Marshall pays $53.78 a month for two DSL lines, one for his work computer and “the other one set up in the living room so I can have grainy Netflix.” Marshall’s girlfriend lives with him, and she also works at home occasionally. Though the Frontier download speed is up to 3Mbps, Marshall said it generally slows down to about 2Mbps at night when the network is more congested. The upload speed is supposed to max out at 1Mbps, “but I've never gotten more than 600kbps.”

The US defines broadband as speeds of at least 25Mbps down and 3Mbps up.

City wants to offer fiber service, and private ISPs don't like it

Sun Prairie's City Council decided in July to build a municipal fiber network. It's starting as a pilot project in one area but could eventually go citywide. There's no certainty that it will reach Marshall's home, but the initiative provides a glimmer of hope. Wisconsin state law imposes some restrictions on municipal broadband, but doesn't ban the projects.

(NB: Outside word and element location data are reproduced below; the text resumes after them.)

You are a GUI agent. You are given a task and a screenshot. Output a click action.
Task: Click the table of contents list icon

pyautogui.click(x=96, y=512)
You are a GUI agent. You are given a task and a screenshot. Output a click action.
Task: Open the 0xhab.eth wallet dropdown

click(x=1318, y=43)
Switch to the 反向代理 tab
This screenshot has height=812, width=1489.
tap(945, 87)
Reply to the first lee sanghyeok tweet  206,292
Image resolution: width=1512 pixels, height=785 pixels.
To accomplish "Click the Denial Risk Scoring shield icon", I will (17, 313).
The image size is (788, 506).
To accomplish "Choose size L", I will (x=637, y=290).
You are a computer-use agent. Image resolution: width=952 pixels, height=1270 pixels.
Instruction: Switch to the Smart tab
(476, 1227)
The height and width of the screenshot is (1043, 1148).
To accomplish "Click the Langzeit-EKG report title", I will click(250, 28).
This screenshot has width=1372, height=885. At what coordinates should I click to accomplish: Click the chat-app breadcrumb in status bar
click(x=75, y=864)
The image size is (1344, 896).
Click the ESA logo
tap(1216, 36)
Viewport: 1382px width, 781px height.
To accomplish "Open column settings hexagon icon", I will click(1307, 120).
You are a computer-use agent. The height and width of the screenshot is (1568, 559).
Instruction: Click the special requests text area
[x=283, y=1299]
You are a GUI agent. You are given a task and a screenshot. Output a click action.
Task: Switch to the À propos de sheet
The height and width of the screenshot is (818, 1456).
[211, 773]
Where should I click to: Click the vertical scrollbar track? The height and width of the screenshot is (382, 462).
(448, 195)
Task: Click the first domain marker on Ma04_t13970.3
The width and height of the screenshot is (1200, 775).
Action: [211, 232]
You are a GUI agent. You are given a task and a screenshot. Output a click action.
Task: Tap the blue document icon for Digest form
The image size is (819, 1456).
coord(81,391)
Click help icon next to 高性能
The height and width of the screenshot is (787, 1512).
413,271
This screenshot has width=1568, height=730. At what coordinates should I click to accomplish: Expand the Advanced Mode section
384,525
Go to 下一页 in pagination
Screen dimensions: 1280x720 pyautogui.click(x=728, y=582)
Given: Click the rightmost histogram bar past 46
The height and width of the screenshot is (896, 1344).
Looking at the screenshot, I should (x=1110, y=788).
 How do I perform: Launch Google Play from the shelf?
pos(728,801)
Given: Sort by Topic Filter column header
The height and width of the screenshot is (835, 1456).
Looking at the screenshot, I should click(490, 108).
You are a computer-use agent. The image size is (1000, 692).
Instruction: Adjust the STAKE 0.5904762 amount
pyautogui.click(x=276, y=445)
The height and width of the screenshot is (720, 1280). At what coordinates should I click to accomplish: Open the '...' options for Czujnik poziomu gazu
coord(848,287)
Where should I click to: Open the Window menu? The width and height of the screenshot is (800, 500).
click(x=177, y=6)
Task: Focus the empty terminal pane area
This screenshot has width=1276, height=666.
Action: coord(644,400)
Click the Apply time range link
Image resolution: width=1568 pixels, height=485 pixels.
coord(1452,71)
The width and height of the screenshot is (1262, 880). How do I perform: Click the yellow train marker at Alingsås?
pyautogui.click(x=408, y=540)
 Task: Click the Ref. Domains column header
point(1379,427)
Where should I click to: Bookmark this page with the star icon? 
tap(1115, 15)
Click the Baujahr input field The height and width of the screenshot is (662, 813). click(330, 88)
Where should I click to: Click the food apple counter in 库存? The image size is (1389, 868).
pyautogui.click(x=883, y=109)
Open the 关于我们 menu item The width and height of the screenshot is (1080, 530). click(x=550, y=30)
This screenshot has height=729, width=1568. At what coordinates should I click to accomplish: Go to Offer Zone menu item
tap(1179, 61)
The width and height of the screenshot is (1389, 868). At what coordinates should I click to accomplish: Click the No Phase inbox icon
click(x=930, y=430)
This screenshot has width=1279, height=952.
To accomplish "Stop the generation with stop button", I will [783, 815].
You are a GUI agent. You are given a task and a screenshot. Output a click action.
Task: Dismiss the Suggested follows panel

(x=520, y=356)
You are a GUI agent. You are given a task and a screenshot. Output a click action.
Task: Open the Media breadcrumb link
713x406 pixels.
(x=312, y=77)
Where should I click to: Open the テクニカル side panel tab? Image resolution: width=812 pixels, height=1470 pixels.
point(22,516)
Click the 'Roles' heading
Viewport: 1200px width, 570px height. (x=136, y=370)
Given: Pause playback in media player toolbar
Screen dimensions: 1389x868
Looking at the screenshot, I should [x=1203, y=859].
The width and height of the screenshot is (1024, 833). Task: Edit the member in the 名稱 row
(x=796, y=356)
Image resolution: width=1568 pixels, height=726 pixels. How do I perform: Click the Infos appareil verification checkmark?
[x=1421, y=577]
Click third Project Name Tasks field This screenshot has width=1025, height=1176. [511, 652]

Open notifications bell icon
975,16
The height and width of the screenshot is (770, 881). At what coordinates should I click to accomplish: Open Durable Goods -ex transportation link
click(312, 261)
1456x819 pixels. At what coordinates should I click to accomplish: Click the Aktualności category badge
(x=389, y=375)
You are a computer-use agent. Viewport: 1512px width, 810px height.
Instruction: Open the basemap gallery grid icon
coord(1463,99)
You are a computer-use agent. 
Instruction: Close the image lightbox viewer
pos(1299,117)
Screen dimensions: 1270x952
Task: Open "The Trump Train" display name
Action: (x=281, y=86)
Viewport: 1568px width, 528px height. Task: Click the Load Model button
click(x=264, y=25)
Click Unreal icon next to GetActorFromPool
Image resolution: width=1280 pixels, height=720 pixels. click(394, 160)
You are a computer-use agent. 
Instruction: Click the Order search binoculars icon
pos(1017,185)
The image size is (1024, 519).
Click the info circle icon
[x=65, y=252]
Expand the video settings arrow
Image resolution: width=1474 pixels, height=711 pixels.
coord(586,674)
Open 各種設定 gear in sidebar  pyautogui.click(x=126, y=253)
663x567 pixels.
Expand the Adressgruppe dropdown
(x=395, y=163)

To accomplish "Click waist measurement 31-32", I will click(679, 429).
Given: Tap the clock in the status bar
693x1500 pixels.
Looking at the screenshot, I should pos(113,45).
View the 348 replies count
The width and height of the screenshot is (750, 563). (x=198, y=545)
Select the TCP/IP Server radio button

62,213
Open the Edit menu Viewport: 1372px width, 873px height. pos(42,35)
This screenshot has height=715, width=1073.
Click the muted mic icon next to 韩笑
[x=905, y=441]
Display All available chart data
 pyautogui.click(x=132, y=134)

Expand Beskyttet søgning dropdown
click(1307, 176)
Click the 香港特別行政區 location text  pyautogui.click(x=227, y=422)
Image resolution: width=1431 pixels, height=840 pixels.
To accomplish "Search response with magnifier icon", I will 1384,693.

Naturally, Charter and Frontier both opposed the Sun Prairie network. The companies "spent more than 90 minutes telling city officials why it’s a bad idea, highlighting failures in other municipalities, questioning the utilities’ ability to handle operations, and even hinting, if it goes through, they’ll cut jobs in the Sun Prairie area," said a Sun Prairie Star account of a meeting a few weeks before the vote.

"We were at a few meetings where Charter and Frontier's general manager in this area sort of tried to lay it out, trying to pretend that it’s a really bad idea, that other municipalities have failed and maybe they wouldn't be able to handle it," Marshall said.

Marshall has discussed his situation with city officials and contacted representatives in the state legislature. A staffer for State Senator Mark Miller wrote back to Marshall earlier this month, telling him that because of a 2008 change in state law, "local Internet service is no longer regulated by local governments." That change created a state-level franchising process, eliminating the local franchises cable companies previously had to negotiate with in individual cities and towns. Local franchises can force cable companies to serve all residents, but that isn't an option in this case.

"Senator Miller opposed the law change for a number of reasons, including the situation you find yourself in," Marshall was told by the senator's office. "Namely, there is no incentive for Charter to be responsive to prospective customers. The new law was sold as necessary to provide competition. However, the competition never materialized in much of the state, including your neighborhood, while Charter can continue running its business without any oversight by local government."

Marshall may be out of luck, but he said he hopes his experience "serves as a warning to other people, because I'd hate to see anybody else in my situation."